Each line below needs to be returned exactly. Skip any picture.

--- Given records ---

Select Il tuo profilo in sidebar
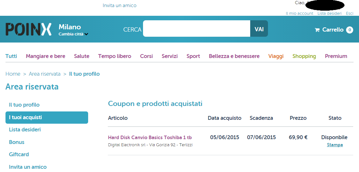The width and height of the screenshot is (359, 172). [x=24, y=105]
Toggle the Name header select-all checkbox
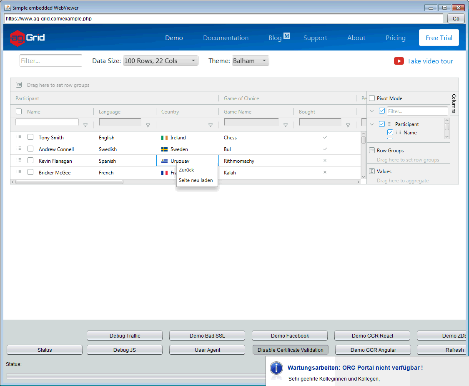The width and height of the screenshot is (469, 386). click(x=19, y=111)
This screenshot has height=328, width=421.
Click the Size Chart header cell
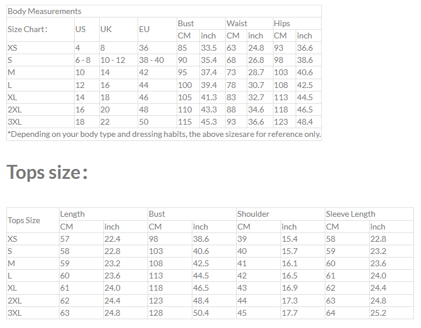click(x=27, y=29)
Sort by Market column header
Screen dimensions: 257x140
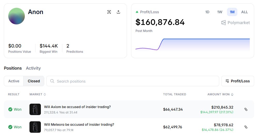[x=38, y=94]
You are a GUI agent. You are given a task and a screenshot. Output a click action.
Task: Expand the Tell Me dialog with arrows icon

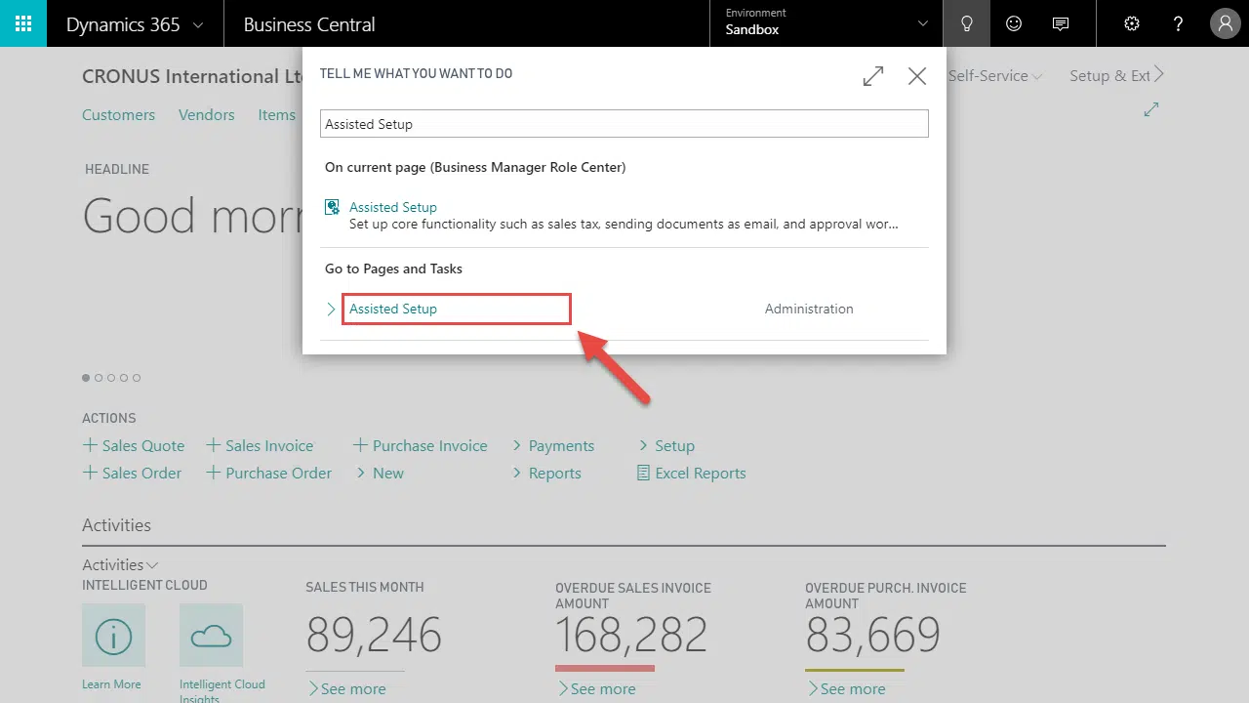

---

**Output of the task**
Select Il tuo profilo in sidebar
The width and height of the screenshot is (359, 172). [x=24, y=105]
Toggle the Name header select-all checkbox
The width and height of the screenshot is (469, 386). click(x=19, y=111)
This screenshot has height=328, width=421.
Click the Size Chart header cell
click(x=27, y=29)
Sort by Market column header
Screen dimensions: 257x140
[x=38, y=94]
You are a GUI agent. You are given a task and a screenshot. Output a click action.
Task: Expand the Tell Me dialog with arrows icon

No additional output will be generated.